自分も彼も、弱い部分を抱えて生きている。
ポケットに手を突っ込んだら、ゴツっと何かが当たった。取り出してみれば小さな箱で、正体を思い出して思い切り顔が歪む。
『なんだ?』
「これ、あげますよ。」
『いらないのか?』
見た目からしてプレゼントなのは間違いない。
「ええ、もう渡す相手いないし?」
人生初の彼女、分からないなりに彼女を笑顔にするために頑張ってきたつもりで、クリスマスプレゼントだって残り少ない口座から金を降ろして買ったものだ。それがあっさり、今日になって別れを切り出された。インスタを見れば、社会人の彼氏と夜景の見えるレストランデート、らしい。勝てやしない。

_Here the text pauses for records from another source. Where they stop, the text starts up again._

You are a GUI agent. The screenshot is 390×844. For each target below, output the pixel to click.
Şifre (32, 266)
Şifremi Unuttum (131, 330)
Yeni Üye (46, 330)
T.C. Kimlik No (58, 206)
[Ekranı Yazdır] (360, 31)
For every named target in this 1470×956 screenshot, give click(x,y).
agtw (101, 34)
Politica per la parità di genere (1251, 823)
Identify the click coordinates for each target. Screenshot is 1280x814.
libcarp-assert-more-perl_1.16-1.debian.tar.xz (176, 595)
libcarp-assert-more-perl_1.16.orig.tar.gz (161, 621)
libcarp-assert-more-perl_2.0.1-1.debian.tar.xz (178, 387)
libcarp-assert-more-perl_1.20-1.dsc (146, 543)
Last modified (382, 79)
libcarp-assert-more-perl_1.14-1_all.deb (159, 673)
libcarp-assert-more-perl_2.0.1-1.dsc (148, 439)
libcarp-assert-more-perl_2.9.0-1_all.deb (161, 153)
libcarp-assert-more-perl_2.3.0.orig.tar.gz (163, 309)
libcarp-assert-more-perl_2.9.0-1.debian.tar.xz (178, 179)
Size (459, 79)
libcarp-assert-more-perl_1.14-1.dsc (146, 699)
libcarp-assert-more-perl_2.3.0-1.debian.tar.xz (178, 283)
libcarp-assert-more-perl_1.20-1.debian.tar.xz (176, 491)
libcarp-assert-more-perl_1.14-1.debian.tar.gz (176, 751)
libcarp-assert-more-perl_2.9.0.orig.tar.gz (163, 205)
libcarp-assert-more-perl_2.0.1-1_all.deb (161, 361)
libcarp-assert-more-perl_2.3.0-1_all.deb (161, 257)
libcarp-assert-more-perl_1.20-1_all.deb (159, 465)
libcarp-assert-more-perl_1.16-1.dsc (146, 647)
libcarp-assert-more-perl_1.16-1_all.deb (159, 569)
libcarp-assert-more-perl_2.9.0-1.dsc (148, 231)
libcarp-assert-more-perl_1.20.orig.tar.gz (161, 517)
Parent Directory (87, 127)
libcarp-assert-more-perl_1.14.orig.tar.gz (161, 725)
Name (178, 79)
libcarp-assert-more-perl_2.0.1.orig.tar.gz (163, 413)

「これ見ても、思い出しちゃって虚しいだけだし、ちょっと高かったんで捨てるのも勿体無いですし。」
彼女を思って選んだのは、アンティークのオルゴール。曲は有名なクリスマスソングとシンプルだが、どこか優しい音色が気に入った。捨てるのは惜しいと思うくらいには。
『そうか。』
笑って受け取ったウイングは、軽くぜんまいを巻いて曲を奏でた。
柔らかい音色が、傷付いた男二人の心に染みる。
ロータリーを最終バスが出ていく。
冷たい風が通り抜ける。
『ここは、ドラマの生まれる場所だ。』
出会いと別れが交差する、特別な場所。
『お前と出会ったのも、何かの縁だ。』
「そうですね。」
『だからきっと、お前にも新しい出会いがある。』
「そうだといいですね。」
そうだといいな。
すっかり軽くなったコンビニの袋を持って男は一人立ち上がると、夜空に向けて手を降ってからのんびりと歩き出した。